- Trecho -
• • • • •

Davi Marcelgo
Ciclope, Jean Grey, Tempestade, Wolverine… a principal equipe da Marvel Comics, os X-Men, estreou seu primeiro projeto dentro da Marvel Studios no começo de 2024, quebrando recordes e conquistando a indicação ao Emmy de 2024 na categoria Melhor Programa de Animação. Escrita pelo showrunner Beau De Mayo, a série X-Men ’97 é a mutação do gene do estúdio que, por muito tempo, esqueceu a singularidade de seus personagens. A animação é recheada de cenas de ação incríveis, mas não deixa de fora os dramas, romances e ‘picuinhas’ do dia a dia dos mutantes.

• • • • •

- Linhas extraídas -
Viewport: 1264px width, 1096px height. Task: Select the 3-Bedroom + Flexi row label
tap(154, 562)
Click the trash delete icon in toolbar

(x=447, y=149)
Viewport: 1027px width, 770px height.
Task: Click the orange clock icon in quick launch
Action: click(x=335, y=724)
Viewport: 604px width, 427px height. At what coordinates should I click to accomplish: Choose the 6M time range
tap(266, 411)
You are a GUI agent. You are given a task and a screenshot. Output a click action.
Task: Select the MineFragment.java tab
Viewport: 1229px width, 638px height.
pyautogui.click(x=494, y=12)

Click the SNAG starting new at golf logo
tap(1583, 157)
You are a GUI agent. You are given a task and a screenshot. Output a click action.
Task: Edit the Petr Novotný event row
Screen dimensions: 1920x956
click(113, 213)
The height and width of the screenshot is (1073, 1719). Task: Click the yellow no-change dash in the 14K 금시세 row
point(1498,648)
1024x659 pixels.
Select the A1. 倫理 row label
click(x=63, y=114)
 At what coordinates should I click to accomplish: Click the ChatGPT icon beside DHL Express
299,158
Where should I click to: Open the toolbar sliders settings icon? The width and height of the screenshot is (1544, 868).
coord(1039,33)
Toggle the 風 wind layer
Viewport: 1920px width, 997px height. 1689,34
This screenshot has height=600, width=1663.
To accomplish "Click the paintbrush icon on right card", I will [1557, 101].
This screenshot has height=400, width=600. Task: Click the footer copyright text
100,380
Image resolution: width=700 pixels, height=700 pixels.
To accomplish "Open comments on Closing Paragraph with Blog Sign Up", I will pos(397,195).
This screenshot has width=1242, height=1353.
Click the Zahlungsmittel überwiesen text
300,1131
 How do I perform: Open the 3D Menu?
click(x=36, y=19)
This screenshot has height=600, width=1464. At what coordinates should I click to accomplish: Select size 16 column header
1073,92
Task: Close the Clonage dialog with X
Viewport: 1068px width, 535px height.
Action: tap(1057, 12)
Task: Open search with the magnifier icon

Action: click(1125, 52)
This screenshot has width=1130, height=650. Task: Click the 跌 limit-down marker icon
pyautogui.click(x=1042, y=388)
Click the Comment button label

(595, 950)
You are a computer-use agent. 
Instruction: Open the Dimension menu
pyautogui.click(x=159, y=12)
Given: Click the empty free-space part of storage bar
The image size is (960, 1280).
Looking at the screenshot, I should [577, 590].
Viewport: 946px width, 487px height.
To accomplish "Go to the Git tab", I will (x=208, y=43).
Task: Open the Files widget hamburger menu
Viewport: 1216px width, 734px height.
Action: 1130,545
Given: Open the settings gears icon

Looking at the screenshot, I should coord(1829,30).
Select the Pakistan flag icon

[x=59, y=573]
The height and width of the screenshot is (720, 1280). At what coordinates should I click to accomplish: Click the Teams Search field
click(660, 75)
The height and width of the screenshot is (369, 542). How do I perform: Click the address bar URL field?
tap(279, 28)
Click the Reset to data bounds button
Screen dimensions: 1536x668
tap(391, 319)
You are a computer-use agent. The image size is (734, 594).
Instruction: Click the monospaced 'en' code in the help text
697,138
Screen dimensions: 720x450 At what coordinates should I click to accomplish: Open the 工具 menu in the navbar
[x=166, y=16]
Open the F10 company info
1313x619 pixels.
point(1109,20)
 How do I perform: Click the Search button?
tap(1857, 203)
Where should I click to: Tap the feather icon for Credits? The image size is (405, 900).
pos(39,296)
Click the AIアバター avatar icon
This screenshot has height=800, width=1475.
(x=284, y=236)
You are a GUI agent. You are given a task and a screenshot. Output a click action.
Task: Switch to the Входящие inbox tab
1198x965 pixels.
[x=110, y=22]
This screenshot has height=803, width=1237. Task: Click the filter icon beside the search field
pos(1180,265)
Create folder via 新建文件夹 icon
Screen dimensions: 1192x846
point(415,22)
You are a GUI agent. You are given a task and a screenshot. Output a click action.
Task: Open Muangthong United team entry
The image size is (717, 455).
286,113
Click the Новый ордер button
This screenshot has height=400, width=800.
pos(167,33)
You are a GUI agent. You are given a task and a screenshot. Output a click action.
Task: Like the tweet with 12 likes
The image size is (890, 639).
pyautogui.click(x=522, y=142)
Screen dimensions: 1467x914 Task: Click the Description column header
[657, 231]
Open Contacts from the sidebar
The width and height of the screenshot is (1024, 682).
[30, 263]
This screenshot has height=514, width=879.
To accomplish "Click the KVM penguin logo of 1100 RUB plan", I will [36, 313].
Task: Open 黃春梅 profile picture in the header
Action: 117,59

• • • • •

- Tarefas -
(a) Por favor, altere a parte do trecho sobre X-Men ’97 que abre com as palavras "Davi Marcelgo" e fecha com "dia dos mutantes.", trocando "Wolverine" por "Fera".
(b) Prossiga com o trecho sobre X-Men ’97 a partir da última frase apresentada.

- Respostas por tarefa -
(a)
Davi Marcelgo
Ciclope, Jean Grey, Tempestade, Fera… a principal equipe da Marvel Comics, os X-Men, estreou seu primeiro projeto dentro da Marvel Studios no começo de 2024, quebrando recordes e conquistando a indicação ao Emmy de 2024 na categoria Melhor Programa de Animação. Escrita pelo showrunner Beau De Mayo, a série X-Men ’97 é a mutação do gene do estúdio que, por muito tempo, esqueceu a singularidade de seus personagens. A animação é recheada de cenas de ação incríveis, mas não deixa de fora os dramas, romances e ‘picuinhas’ do dia a dia dos mutantes.

(b)
Apesar de todos os desfalques da trilogia do Homem-Aranha encabeçada por Jon Watts, o cotidiano e personagens do núcleo pessoal de Peter Parker (Tom Holland) são parte fundamental do escopo da história. Isto é, em Homem-Aranha: De Volta ao Lar (2017), a amizade com Ned (Jacob Batalon), o romance com Liz Allen ( Laura Harrier) e a relação com sua Tia, May Parker (Marisa Tomei). Tal contexto polarizou com a importância esmagadora da história das joias do infinito sobre a pequena relevância da vida das personagens do UCM (Universo Cinematográfico Marvel).
O triângulo amoroso de Vampira (Lenore Zann), Gambit (A. J. Locascio) e Magneto ( Matthew Waterson), assim como os dramas de Scott (Ray Chase) e Jean Grey (Jennifer Hale) são tão importantes para a trama de X-Men ’97 quanto o plano genocida de Bastion (Theo James). A trama principal só tem o fervor dramático das mortes ocorridas no episódio, Lembre-se Disso, ou até da frase “A mim, meus X-Men”, proferida no primeiro capítulo, pela existência de um triângulo equilátero: conhecimento prévio, aproximação e direção.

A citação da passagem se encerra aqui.